We, at Sorenson Capital, have been fortunate to have been part of an amazing journey nurturing the Garden that the founders started. Culminating in Incredibuild acquiring the company recently.
In reflecting on Garden’s journey, there are a few standout characteristics of Garden and its founding team that we believe made them successful.
Obsessing over the user experience
If there was one constant theme in any 1:1, meeting, or board update, it was an obsession with the user experience. In the early days, I recall Jon, Eythor, and Thorarinn spending almost entire board meetings articulating their vision for the ideal user experience and how they were meticulously executing on it. This relentless focus on user experience helped them win customers like Starbucks while still being an early entrant in a new category.
Having a big enough vision to matter
More often than not, people who obsess over details miss the big picture. That’s what one might assume from my earlier characterization of the Garden team, but that was quite the opposite.
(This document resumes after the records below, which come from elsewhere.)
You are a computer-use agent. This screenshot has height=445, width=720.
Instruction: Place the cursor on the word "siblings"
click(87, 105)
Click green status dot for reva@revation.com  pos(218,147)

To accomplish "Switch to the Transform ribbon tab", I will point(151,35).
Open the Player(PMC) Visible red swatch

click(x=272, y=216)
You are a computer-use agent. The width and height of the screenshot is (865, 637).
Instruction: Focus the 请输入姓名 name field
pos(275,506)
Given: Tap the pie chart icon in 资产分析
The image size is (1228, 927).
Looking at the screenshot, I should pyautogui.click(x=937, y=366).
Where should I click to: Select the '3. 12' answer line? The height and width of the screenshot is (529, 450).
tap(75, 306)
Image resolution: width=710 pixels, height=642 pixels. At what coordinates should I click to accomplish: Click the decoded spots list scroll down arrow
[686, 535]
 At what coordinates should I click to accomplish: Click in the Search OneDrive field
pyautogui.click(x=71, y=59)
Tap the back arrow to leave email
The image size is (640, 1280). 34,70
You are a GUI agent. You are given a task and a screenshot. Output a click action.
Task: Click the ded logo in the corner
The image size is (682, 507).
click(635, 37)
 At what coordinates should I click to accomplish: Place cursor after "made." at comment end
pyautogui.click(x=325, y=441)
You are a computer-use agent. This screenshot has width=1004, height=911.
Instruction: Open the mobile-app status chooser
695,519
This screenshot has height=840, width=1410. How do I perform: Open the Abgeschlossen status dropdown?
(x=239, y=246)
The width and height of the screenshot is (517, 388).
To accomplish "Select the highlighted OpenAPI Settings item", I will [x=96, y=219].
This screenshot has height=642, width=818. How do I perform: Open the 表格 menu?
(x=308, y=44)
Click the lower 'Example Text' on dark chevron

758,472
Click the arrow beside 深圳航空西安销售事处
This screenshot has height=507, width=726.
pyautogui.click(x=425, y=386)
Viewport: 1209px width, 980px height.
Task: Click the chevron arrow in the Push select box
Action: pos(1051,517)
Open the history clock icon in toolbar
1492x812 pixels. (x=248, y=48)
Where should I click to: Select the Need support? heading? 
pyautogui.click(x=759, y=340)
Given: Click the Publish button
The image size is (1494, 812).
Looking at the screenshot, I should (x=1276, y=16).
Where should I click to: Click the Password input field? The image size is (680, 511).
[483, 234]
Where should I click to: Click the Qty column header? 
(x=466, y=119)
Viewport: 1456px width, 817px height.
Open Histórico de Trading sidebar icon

Jon is that rare breed of human who can simultaneously execute on the intricate details of the product functionality, understand the end-user experience, and identify key market gaps – all while positioning Garden to seize these opportunities, individually and as a whole.
Tell a great story
It’s one thing to be able to have a big vision and quite another to be able to successfully convey it to the world. Quite a few early-stage founders’ visions are overlooked because they struggle to clearly connect the dots between the current state of the world and the world as they envision it. What is so incredible about the Garden team is their ability to sell the world on their big bold vision for a new way–a way that would reduce developer toil on unnecessary tooling work. It is this vision that they hope to fully realize when working with the incredible team at Incredibuild!
In closing, some say, VCs do a lot of pattern-matching. I don’t know about you, but these patterns are totally worth matching in my world!